EXTRACTED TEXT |
○ ○ ○

Furthest Right

America Confronts How Right Trump Was

Some years ago, we warned of the rise of the moderate extremist: apolitical voters who essentially wanted civilization to function for the long term in a realist capacity, instead of a utilitarian (opinion-based) one.

Moderate extremists want merely a functional system, but they will use any methods necessary to achieve this, since they generally have seen how the vast majority of humanity are self-deluding and pursue self-destructive ends simply because these avoid talking about difficult issues.

The Trump campaign makes two assertions: (1) that America is currently not great, but that it can be made great again. The implicit conditional there is that only if we pursue an agenda geared toward greatness will we achieve it, which logically rejects all other agendas like, say, socialism and diversity.

Despite the great media firestorm claiming that Trump was the second coming of Hitler, it turns out that Trump is a moderate who just wants to make America functional, where the “social conservatives” are invested in signaling right through radical action that Trump sees as destabilizing:

But as the Republican primary election for 2024 gathers pace, Trump finds himself eclipsed on the right by Ron DeSantis, the governor of Florida, who is betting that the party’s voters are spoiling for an even more extreme agenda.

From Covid to crime, from immigration to cultural issues, DeSantis is staking out territory that leaves the 76-year-old frontrunner fending off a once unthinkable criticism: he might be a bit too liberal.

The “social conservatives” commit one of the oldest sleight-of-hand moves, which is to speak about the half of conservatism that they support instead of endorsing the whole thing. They are OK with socialism and diversity so long as it obeys a nominal Christian and patriotic veneer.

In other words, these people are endorsing the same garbage that made the GOP odious for the last three decades, but now they have amped up abortion and anti-LGBT practices, neither of which have any relevance to making the country great or avoiding diversity and socialism.

By misdirecting the conservative base away from big issues, the GOP and DeSantis guarantee that the system will not change and therefore the Left will keep winning, but Boomer conservatives get to have one more tantrum where they can call the Democrats “racist” again.

Trump offers a more moderate option but a less symbolically satisfying one. On the other hand, everything he said would come to pass has come to pass, leading him to adopt the humble outlook of the man who has won but is waiting for everyone else to catch up:

Trump has found a strange form of humility — admitting to areas where he has no power, de-emphasizing accomplishment he used to make central to his resume, and (sometimes accidentally) copping to major errors in judgment.

Trump refused to take full credit for the actual medicine, making it sound like he helped make way for a life-saving treatment on a dare: “Everyone wanted a vaccine at that time, and I was able to do something that nobody else could have done.”

○ ○ ○

According to the essay on Trump, who eclipses him on the right in the 2024 Republican primary? The material after this point has no connection to the essay on Trump.

RAW DATA |

○ ○ ○

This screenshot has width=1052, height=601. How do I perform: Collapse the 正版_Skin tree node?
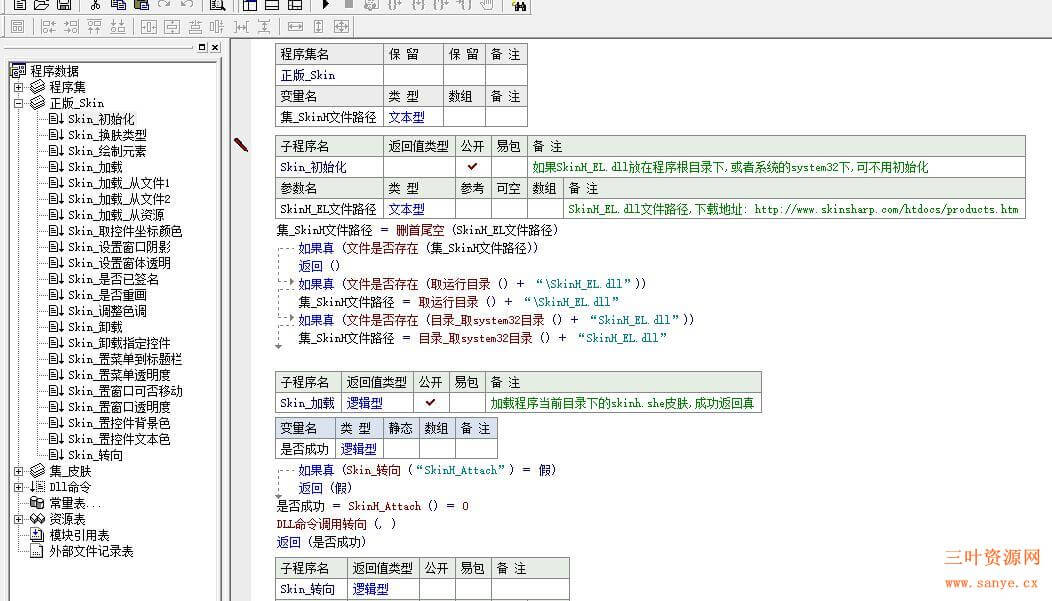coord(20,102)
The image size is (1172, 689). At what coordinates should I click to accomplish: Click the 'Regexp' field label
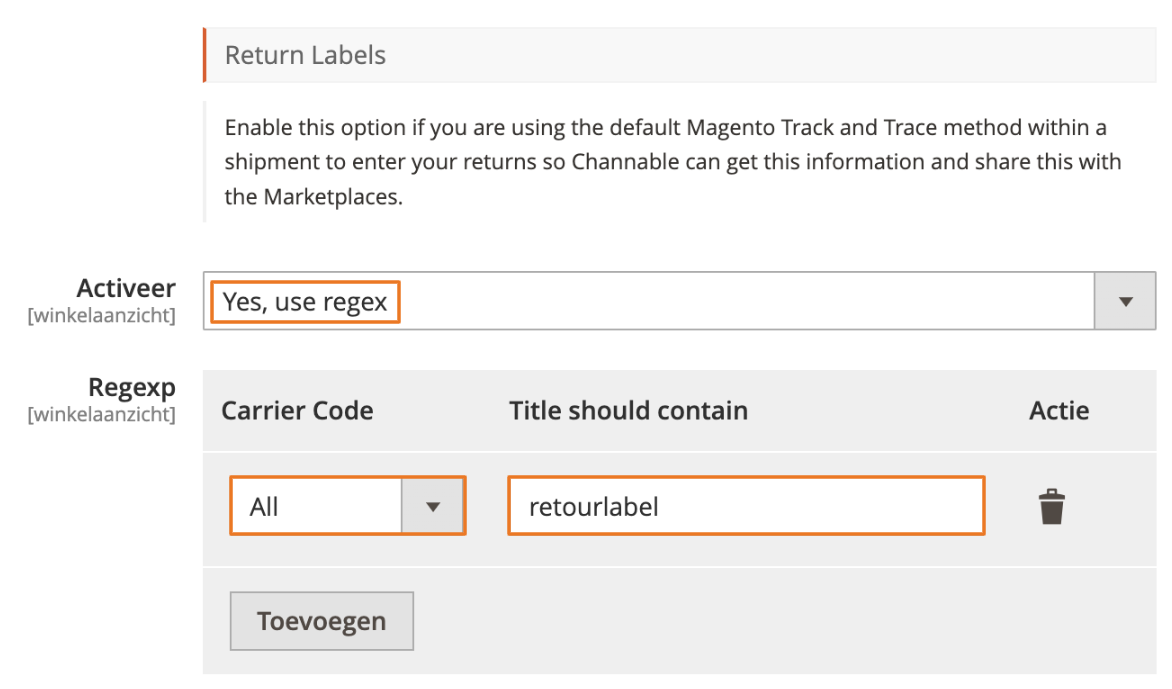pos(131,387)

○ ○ ○

EXERCISE SOLUTION | Ron DeSantis, the governor of Florida.